* _INSTRUCTIONS FOR THE TASK_
Quote the rows exactly as they appear, beginning at the line that contains "will (1515, 727)." and stopping after the line that contains "point(951,917)".

* _DATA LISTING_
## start
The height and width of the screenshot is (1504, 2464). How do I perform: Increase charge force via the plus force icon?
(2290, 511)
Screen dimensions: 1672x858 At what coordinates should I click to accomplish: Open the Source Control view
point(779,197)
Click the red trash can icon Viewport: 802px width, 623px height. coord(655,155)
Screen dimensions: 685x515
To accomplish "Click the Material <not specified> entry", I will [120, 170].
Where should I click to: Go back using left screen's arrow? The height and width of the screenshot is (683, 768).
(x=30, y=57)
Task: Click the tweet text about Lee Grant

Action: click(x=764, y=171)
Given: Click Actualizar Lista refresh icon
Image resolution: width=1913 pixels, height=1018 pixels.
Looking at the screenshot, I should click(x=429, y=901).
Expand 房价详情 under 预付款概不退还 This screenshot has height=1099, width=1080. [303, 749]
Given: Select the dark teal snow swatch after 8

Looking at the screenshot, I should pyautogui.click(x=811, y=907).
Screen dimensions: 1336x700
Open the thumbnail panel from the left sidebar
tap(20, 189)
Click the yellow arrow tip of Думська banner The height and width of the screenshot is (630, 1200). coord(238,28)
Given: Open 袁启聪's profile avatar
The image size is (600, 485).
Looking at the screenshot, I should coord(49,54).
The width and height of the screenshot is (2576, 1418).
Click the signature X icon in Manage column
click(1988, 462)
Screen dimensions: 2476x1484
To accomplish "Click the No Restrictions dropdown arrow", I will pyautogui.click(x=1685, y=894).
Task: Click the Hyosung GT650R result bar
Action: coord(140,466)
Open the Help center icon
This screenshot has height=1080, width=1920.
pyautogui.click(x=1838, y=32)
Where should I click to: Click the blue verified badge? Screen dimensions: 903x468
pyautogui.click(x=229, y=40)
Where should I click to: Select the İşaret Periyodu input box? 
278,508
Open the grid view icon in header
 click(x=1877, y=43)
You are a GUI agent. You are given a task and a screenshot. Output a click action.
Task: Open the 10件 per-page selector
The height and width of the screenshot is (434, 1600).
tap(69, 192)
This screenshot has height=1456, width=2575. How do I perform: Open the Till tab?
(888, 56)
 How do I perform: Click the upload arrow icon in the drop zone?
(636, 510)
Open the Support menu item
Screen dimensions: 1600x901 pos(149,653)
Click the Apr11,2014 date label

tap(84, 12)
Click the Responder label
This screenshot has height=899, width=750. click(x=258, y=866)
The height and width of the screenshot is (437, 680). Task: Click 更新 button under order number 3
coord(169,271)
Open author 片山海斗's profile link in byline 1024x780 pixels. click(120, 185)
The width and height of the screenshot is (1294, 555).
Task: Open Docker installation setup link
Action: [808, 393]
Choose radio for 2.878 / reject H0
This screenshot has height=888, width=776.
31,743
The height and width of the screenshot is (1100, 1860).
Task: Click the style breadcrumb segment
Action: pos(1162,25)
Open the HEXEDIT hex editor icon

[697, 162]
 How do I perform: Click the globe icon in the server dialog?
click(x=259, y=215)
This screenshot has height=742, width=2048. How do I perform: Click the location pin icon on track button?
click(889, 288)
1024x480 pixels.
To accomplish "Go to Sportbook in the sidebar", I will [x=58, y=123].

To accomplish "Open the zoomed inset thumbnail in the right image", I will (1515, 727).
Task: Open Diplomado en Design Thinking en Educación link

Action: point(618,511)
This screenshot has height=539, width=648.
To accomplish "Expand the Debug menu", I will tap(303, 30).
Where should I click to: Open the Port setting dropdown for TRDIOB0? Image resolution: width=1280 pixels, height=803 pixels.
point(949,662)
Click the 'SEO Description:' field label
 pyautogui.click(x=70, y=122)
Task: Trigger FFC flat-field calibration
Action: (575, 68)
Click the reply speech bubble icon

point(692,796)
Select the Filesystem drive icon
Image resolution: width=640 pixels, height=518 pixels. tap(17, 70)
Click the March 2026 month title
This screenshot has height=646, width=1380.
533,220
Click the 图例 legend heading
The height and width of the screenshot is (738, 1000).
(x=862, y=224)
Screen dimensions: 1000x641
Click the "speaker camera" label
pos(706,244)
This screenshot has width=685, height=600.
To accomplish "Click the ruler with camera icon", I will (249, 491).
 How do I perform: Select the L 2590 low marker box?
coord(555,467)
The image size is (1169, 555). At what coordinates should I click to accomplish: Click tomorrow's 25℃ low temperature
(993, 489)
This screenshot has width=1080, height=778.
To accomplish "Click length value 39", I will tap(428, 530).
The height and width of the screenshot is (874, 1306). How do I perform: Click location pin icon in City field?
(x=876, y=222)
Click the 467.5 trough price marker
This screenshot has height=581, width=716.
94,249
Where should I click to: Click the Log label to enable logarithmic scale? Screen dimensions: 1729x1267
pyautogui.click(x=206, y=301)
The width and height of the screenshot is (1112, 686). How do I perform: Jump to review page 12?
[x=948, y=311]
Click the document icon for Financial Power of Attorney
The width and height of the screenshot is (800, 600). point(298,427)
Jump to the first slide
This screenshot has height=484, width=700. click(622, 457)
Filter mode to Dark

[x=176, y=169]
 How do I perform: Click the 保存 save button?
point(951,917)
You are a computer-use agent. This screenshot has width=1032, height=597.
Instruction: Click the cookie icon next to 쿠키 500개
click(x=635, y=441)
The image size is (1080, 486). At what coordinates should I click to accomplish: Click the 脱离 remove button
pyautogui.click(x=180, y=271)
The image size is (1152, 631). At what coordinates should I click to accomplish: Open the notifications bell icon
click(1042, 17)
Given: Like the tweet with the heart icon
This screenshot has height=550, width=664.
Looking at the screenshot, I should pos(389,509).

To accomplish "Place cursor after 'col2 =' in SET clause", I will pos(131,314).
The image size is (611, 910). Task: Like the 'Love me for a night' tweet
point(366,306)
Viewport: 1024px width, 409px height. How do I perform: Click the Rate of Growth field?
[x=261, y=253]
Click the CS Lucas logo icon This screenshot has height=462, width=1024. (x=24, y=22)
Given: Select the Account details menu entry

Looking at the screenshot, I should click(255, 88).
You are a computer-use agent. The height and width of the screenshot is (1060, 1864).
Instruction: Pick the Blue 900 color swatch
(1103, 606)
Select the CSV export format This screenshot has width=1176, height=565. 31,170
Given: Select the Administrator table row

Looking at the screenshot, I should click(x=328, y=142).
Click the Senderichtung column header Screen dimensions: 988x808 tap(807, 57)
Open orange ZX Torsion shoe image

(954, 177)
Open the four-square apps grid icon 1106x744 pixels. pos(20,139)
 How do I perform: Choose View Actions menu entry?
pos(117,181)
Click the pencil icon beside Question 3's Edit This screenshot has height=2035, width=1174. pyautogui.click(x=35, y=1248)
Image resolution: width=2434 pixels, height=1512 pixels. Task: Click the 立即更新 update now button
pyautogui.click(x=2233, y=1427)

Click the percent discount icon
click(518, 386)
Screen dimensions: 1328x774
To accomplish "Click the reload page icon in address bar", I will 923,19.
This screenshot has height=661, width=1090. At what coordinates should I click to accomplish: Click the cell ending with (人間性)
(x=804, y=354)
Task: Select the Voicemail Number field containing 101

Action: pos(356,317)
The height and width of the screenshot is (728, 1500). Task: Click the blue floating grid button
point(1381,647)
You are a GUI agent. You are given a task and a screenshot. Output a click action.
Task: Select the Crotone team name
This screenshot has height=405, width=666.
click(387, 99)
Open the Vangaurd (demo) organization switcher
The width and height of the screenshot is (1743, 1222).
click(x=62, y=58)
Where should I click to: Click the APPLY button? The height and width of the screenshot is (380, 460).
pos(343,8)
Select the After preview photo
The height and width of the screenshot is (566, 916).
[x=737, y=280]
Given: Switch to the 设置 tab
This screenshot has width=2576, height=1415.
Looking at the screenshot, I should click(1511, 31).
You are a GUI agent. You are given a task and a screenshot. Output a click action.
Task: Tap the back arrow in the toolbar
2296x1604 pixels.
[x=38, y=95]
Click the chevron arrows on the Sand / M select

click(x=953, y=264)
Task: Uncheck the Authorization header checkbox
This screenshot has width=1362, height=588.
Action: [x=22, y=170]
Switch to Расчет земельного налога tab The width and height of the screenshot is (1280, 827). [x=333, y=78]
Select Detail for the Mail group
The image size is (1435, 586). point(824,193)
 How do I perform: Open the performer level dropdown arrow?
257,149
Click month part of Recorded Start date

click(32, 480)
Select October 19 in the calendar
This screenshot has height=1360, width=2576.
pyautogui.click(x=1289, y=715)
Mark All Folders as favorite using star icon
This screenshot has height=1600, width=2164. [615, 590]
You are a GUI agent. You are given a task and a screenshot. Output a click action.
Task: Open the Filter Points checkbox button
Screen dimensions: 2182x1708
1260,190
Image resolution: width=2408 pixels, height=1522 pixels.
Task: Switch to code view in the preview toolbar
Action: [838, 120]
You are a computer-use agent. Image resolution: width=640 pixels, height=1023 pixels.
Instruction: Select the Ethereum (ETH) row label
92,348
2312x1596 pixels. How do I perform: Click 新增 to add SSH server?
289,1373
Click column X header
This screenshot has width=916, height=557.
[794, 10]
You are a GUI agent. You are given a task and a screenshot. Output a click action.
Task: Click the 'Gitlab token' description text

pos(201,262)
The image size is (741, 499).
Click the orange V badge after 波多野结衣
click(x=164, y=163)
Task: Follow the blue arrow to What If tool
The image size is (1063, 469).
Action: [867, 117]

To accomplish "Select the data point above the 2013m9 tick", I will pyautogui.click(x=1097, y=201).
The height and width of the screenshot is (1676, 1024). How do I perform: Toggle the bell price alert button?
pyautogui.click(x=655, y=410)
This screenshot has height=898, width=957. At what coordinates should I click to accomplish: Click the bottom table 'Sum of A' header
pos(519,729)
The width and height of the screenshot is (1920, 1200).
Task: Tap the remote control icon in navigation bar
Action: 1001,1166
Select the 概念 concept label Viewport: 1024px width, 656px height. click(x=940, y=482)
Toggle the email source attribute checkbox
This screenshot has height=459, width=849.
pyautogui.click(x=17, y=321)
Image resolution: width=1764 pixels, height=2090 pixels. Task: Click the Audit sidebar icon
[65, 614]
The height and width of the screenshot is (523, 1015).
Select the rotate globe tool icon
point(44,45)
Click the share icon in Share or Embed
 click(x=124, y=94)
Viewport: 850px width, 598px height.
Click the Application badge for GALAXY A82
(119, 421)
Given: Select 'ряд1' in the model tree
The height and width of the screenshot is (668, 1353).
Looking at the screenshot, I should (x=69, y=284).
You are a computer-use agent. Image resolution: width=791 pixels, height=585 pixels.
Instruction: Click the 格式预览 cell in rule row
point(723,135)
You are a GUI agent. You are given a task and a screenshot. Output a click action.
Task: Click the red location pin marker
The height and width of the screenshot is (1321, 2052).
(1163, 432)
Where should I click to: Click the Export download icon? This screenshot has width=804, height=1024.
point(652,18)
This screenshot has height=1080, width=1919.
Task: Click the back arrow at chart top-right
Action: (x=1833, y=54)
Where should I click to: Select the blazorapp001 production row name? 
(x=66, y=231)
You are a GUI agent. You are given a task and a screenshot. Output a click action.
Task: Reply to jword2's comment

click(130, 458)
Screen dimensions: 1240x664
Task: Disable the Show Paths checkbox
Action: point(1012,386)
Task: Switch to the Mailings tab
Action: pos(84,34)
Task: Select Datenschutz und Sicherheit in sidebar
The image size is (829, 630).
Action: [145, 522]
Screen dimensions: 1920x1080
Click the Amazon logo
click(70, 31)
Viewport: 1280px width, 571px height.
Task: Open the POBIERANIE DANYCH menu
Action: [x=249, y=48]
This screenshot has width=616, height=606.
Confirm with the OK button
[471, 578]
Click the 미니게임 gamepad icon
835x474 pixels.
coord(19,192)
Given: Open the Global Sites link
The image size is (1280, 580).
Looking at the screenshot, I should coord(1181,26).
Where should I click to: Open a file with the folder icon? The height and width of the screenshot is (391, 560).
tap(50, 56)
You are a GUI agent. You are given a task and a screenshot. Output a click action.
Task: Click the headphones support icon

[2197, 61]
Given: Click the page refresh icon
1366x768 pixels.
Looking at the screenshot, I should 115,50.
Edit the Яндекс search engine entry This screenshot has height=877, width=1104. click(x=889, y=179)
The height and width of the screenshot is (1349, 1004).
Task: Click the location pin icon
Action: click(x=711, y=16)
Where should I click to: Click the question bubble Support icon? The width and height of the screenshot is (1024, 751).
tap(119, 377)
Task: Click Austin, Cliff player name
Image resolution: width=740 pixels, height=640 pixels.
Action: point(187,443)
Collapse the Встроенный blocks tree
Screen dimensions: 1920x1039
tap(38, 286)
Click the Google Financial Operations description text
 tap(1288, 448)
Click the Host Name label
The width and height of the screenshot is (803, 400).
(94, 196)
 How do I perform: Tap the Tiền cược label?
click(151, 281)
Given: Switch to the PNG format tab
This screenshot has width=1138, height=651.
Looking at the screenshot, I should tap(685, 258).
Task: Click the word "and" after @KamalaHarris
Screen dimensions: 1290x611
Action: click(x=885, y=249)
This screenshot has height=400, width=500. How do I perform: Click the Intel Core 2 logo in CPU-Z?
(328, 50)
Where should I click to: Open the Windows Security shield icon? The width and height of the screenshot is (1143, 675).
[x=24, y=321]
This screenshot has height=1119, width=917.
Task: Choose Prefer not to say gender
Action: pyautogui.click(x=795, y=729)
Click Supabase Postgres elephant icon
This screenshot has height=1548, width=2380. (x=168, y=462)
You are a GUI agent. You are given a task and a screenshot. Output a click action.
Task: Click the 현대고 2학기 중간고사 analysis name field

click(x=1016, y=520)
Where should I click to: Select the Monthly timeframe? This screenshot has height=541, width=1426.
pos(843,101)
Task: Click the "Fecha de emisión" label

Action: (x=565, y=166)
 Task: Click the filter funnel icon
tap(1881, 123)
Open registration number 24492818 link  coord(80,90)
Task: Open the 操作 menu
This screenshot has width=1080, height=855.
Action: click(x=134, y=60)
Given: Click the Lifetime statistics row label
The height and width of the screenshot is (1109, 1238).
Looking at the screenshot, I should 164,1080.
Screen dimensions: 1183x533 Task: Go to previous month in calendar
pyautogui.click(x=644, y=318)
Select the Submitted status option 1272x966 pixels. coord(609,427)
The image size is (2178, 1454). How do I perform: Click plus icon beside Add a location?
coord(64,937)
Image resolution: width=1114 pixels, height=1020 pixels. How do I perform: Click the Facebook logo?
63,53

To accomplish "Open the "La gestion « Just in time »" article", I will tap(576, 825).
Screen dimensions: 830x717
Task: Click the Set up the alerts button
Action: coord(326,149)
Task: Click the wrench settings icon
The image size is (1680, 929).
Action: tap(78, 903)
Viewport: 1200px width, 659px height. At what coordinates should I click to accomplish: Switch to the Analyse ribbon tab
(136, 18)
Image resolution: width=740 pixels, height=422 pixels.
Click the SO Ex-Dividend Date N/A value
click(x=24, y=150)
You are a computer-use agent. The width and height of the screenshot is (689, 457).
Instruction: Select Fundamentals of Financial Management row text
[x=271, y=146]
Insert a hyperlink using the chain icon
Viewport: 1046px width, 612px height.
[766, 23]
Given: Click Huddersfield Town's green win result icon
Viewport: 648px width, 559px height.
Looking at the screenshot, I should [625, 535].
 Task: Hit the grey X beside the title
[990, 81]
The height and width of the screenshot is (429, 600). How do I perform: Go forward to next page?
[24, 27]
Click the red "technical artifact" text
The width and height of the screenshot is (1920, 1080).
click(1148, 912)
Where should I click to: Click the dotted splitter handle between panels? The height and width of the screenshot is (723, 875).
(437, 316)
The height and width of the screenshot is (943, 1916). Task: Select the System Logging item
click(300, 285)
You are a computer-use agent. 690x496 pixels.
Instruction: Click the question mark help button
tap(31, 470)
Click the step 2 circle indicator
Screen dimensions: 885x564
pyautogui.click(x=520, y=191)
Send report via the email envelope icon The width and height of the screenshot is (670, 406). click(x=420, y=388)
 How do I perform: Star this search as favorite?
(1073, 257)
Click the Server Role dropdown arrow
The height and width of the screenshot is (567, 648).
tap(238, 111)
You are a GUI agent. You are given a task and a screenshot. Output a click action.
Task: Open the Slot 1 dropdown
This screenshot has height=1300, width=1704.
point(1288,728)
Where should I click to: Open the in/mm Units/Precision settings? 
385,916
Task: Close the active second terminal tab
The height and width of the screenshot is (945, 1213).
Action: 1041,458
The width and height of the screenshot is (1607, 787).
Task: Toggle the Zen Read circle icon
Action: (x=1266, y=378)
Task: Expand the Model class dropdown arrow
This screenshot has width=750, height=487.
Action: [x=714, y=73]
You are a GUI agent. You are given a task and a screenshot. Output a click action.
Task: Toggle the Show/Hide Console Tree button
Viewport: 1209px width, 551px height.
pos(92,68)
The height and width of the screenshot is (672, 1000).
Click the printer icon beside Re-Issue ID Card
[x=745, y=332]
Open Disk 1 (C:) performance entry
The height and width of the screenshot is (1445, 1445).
## end
* _RESPONSE_
To accomplish "Open the zoomed inset thumbnail in the right image", I will (1515, 727).
Task: Open Diplomado en Design Thinking en Educación link

Action: point(618,511)
This screenshot has height=539, width=648.
To accomplish "Expand the Debug menu", I will tap(303, 30).
Where should I click to: Open the Port setting dropdown for TRDIOB0? Image resolution: width=1280 pixels, height=803 pixels.
point(949,662)
Click the 'SEO Description:' field label
 pyautogui.click(x=70, y=122)
Task: Trigger FFC flat-field calibration
Action: (575, 68)
Click the reply speech bubble icon

point(692,796)
Select the Filesystem drive icon
Image resolution: width=640 pixels, height=518 pixels. tap(17, 70)
Click the March 2026 month title
This screenshot has height=646, width=1380.
533,220
Click the 图例 legend heading
The height and width of the screenshot is (738, 1000).
(x=862, y=224)
Screen dimensions: 1000x641
Click the "speaker camera" label
pos(706,244)
This screenshot has width=685, height=600.
To accomplish "Click the ruler with camera icon", I will (249, 491).
 How do I perform: Select the L 2590 low marker box?
coord(555,467)
The image size is (1169, 555). At what coordinates should I click to accomplish: Click tomorrow's 25℃ low temperature
(993, 489)
This screenshot has width=1080, height=778.
To accomplish "Click length value 39", I will tap(428, 530).
The height and width of the screenshot is (874, 1306). How do I perform: Click location pin icon in City field?
(x=876, y=222)
Click the 467.5 trough price marker
This screenshot has height=581, width=716.
94,249
Where should I click to: Click the Log label to enable logarithmic scale? Screen dimensions: 1729x1267
pyautogui.click(x=206, y=301)
The width and height of the screenshot is (1112, 686). How do I perform: Jump to review page 12?
[x=948, y=311]
Click the document icon for Financial Power of Attorney
The width and height of the screenshot is (800, 600). point(298,427)
Jump to the first slide
This screenshot has height=484, width=700. click(622, 457)
Filter mode to Dark

[x=176, y=169]
 How do I perform: Click the 保存 save button?
point(951,917)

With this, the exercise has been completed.